Given entries –
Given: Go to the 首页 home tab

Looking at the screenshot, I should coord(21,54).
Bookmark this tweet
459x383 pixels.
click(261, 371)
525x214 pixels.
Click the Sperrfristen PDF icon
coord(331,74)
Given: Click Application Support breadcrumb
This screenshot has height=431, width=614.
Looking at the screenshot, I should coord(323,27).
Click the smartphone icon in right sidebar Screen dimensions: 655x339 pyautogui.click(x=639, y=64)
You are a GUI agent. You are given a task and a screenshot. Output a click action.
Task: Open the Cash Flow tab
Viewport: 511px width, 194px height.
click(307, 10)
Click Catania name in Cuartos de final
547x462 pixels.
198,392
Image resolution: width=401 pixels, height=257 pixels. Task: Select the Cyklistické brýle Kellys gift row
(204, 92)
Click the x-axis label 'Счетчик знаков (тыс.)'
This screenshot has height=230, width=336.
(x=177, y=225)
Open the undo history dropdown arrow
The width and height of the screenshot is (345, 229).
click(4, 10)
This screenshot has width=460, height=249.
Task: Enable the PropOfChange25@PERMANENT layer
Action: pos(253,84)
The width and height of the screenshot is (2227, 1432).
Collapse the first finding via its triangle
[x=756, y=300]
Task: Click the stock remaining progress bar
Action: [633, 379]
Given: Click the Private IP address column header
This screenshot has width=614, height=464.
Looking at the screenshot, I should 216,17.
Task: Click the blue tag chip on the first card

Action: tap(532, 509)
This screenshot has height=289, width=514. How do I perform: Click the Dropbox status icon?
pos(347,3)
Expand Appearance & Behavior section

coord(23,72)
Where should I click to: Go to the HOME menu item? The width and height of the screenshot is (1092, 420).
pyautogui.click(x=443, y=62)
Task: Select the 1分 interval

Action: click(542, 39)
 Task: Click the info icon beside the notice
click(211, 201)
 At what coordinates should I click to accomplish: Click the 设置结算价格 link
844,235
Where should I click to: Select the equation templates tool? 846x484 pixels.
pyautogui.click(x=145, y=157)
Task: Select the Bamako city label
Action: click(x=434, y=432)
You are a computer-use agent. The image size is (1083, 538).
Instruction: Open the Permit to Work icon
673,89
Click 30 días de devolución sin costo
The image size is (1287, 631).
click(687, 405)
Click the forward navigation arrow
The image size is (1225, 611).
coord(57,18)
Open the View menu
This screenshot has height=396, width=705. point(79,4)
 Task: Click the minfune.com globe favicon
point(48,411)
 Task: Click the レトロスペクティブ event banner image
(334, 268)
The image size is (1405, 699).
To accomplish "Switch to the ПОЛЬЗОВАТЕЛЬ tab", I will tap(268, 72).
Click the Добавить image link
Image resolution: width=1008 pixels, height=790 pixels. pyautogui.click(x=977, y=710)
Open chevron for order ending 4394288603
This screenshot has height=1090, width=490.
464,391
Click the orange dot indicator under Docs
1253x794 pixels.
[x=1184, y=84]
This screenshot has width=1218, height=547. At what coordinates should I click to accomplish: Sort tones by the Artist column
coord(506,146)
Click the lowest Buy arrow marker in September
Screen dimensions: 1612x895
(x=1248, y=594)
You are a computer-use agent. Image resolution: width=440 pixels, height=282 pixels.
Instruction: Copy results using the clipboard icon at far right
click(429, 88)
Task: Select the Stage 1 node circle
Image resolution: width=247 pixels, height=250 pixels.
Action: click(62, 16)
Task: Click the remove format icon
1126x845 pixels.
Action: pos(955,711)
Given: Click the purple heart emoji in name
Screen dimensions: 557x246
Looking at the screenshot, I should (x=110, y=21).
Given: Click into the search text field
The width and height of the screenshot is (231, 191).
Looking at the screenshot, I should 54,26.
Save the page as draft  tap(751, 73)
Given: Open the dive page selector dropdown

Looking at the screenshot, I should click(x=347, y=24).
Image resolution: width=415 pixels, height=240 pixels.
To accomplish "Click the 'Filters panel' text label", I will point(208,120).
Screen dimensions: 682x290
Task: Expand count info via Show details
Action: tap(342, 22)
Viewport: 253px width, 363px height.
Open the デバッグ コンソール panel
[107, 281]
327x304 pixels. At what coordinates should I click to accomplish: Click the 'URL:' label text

Task directions –
Find each line in the data above that contains the word "page" and copy those lines. Case counts.

Response to the exercise –
Save the page as draft  tap(751, 73)
Given: Open the dive page selector dropdown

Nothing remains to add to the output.